La LOA pour le renouvellement des générations est enfin publiée

Après un parcours législatif mouvementé, la loi d’orientation agricole est enfin votée et vient faciliter l’installation des jeunes.
  • Publié :
  • Modifié :
  • Auteur : Avec Laëtitia Huby, experte en droit rural du groupe Cogedis
Judge’s gavel over farm landscape symbolizing agricultural legal disputes, land rights, and environmental law

Publiée le 24 mars 2025, la LOA pour la souveraineté alimentaire et le renouvellement des générations a pour vocation de faciliter l’installation des jeunes et l’activité agricole en simplifiant les démarches et contentieux.

Cette nouvelle loi fixe des objectifs d’installations pour compter 400 000 exploitations et 500 000 exploitants en 2035. Pour atteindre cet objectif, la LOA prévoit une réforme de la fiscalité liée aux installations et cessions, de lever les obstacles à l’installation des femmes, d’assurer une meilleure régulation via la Safer des cessions démembrées (usufruit, nue-propriété) et impose une mise en conformité des SDREA, les schémas directeurs régionaux des exploitations agricoles qui fixent les conditions de délivrance des autorisations d’exploiter.
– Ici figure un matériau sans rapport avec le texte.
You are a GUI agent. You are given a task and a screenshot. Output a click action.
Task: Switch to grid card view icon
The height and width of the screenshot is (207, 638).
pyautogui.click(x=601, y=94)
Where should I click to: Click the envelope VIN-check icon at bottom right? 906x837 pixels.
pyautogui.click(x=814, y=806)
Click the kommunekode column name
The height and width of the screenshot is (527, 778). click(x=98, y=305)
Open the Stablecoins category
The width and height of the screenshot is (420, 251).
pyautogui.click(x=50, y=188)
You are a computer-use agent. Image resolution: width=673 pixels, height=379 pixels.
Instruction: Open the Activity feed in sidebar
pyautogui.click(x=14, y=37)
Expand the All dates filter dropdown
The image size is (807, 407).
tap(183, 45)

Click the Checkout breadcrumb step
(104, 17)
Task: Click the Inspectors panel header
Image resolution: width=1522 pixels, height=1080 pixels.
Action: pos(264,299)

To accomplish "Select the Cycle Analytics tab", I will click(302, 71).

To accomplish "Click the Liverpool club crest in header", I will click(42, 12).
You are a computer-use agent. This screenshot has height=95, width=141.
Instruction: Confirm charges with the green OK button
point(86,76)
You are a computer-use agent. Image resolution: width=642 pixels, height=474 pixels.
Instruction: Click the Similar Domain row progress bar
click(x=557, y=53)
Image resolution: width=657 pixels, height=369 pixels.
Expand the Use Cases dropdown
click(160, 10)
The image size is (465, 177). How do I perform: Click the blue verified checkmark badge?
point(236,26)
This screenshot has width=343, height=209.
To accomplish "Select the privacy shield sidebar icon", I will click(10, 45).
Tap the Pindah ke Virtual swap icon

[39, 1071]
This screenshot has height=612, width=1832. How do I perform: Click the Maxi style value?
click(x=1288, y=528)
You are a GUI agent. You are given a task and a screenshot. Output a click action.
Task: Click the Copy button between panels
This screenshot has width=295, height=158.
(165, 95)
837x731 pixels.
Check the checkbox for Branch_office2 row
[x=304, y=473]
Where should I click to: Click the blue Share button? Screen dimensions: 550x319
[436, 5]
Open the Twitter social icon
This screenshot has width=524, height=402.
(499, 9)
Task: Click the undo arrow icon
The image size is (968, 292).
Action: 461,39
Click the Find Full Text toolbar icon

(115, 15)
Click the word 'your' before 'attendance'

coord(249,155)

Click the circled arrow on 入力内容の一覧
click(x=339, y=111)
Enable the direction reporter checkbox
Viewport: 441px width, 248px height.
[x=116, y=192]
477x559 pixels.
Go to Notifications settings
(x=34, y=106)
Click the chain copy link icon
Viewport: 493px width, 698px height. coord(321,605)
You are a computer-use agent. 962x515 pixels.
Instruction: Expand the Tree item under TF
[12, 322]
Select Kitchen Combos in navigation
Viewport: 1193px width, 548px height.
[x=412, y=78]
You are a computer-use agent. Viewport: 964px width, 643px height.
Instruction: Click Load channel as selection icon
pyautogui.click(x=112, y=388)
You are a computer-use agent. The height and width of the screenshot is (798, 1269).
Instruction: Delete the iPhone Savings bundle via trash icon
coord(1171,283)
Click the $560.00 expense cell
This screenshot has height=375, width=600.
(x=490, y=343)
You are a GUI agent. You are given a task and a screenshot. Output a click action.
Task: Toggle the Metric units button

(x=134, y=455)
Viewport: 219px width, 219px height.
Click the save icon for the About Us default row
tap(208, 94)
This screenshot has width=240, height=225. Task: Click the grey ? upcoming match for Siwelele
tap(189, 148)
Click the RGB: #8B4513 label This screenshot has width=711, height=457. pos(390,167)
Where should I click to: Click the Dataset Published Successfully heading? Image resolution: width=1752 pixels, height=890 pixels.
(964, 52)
Un réseau coordonné pour la transmission et l’installation

Une grande partie de la loi d’orientation agricole est consacrée à la mise en place d’un réseau pour coordonner l’action des Points Accueil Installation des chambres d’agriculture, les établissements d’enseignement agricole et les cabinets-conseils au sein d’un réseau France Service Agriculture. Ce réseau favorisera la transmission et l’installation des jeunes en collectant des informations sur les exploitations devant faire l’objet d’une cession dans les 5 ans et en aiguillant les candidats, après diagnostic, vers une formation ou une exploitation à reprendre. Le passage par ce réseau ne sera pas obligatoire, mais il conditionnera certaines aides.

Diversification commerciale des sociétés agricoles

La nouvelle réglementation lève un verrou sur les activités commerciales des sociétés agricoles en leur permettant d’effectuer, sans perdre leur caractère civil, des activités de nature commerciale en lien avec leur activité agricole. Une telle définition permettrait de sécuriser certaines activités non agricoles par rattachement, mais présentant un lien avec l’activité. Mais toutes n’entreront pas dans cette définition et un seuil est prévu de 20 000 € de recettes et 40 % des recettes issues de l’activité agricole.

Les recours contre les projets ICPE et Iotas encadrés

Une disposition de la loi vise à simplifier le régime lié à l’arrachage de haies, qui fait maintenant l’objet d’une définition unique et d’une seule procédure valant pour les 13 réglementations différentes. Un décret est attendu sur l’administration compétente et les délais de cette autorisation. Les recours contre les projets ICPE et Iotas sont également encadrés. Le juge administratif sera en capacité de régulariser en cours d’instance lorsque le seul argument recevable portera sur un point de forme régularisable et de limiter le délai de recours au référé suspension. Ces refontes font suite à un décret paru l’an dernier qui avait déjà revu les règles de compétences des tribunaux amenés à juger des affaires agricoles relatives aux installations classées.